Despite tough trading conditions in the retail market, UCS has reported growth in both revenue and EBIDTA for the six months ended March 2008. It has also opened negotiations to add to its acquisitions with Computer Software Consultants (CSC). 

CSC provides secure payment technologies, services and solutions at point of sale. Its business is primarily focused on the development of software relating to card-based transactions and it has been supplying, delivering and servicing high speed secure terminals to the sub-Saharan African market for over 15 years.
CSC is a VeriFone International Partner (“VIP”) and has developed and implemented a number of integrated payment solutions utilising VeriFone devices for leading banks and retailers in Sub-Saharan Africa. The business currently supports and services in excess of 50 000 terminals.
The proposed transaction represents a strategic positioning for UCS in the value-added services arena and the commencement of a specific focus on servicing a portion of the financial services sector to complement and assist in diversifying the UCS Group’s current software, solutions and services offerings to the retail and government sectors.
The acquisition is expected to be concluded before the end of June 2008.
UCS recently acqired Aquitec acquisition, with effect from 1 March 2008.
Trading conditions for UCS Group for the six months were very challenging, with the retail market in particular under considerable pressure as consumers felt the impact of rising interest rates, rapidly escalating fuel costs and the tightening of credit availability.
Some retail customers postponed or cancelled projects planned for the period, a statement says.
"In addition, the effects of national load shedding caused significant productivity drops, particularly in field service operations. This improved once the scheduled cuts were introduced and were able to schedule our calls more effectively."
The software division continued its drive for improved efficiencies with a 16,7% increase in turnover leading to a 35,2% increase in normalised EBITDA.
The ongoing achievement of margin improvements in this division is in line with management expectations following the unbundling of the Argility unit in September 2007 and the continued commercialisation of the UCS Software Manufacturing (UCSSM) facility.
The Solutions & Services division recorded a modest 7,7% increase in turnover and a 5,2% decline in normalised EBITDA. The SAP consulting and implementation practice, in particular, was severely impacted by projects being delayed or cancelled by retailers due to the challenging retail environment.
Field service operations were disrupted by unscheduled load shedding.

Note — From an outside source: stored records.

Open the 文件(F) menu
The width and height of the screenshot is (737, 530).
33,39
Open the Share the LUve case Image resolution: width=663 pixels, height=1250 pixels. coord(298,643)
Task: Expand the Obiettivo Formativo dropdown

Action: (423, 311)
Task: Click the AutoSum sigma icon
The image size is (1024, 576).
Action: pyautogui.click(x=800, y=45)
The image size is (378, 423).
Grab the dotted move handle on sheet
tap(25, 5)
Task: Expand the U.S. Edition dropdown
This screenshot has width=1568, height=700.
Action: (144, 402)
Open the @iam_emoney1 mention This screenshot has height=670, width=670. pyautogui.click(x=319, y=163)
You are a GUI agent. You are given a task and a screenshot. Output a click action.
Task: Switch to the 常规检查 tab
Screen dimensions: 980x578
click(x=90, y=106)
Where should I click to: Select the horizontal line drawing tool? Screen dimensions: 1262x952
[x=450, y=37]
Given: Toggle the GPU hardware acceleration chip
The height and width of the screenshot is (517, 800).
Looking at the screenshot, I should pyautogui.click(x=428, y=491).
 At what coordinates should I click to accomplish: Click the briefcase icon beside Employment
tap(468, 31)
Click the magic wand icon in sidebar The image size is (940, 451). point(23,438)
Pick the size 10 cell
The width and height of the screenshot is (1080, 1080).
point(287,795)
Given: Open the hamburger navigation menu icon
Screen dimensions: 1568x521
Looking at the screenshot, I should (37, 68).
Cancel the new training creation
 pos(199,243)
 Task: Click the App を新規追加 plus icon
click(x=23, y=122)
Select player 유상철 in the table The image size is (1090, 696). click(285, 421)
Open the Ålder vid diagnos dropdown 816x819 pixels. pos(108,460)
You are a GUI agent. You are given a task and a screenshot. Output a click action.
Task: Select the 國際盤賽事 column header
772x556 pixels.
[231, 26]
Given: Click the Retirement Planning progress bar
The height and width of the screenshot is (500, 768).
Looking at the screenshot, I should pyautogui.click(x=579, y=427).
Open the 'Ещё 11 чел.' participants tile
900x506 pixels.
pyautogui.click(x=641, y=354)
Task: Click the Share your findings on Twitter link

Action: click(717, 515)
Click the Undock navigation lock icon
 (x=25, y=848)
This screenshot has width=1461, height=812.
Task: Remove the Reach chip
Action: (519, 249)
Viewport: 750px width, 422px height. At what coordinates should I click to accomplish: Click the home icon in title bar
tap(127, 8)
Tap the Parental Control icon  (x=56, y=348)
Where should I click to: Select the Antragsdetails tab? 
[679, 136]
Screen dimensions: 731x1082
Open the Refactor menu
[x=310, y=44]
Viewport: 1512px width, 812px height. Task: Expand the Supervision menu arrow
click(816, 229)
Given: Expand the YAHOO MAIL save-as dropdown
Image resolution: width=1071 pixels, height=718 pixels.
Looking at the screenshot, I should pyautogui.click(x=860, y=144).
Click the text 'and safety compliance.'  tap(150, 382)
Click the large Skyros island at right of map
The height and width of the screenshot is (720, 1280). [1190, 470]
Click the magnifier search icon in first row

The group as a whole achieved a 11,2% increase in turnover for the period to R568-million with 4,6% due to current and historic acquisition activity and the balance of 6,6% reflecting organic growth.
Annuity revenues grew strongly by 24,6% to R349-million, representing 61% of total revenue. Sales of third-party products and services amounted to R97-million or 17,1% of total revenues.
The Aquitec acquisition could only be implemented with effect from 1 March 2008 due to the delayed fulfilment of the outstanding condition precedent in respect of the South African Reserve Bank approval, and therefore contributed one month of revenue in the period under review.
The group expects trading conditions in its target retail markets, both domestic as well as international, to remain turbulent and challenging for the foreseeable future. This will have a negative impact on organic growth potential but will also present opportunities for growth through innovation and acquisitions.
The market for specialist IT services to government, which the group addresses through its investment in the TSSMS business, remains robust and the outlook for this unit for the remainder of this year is positive.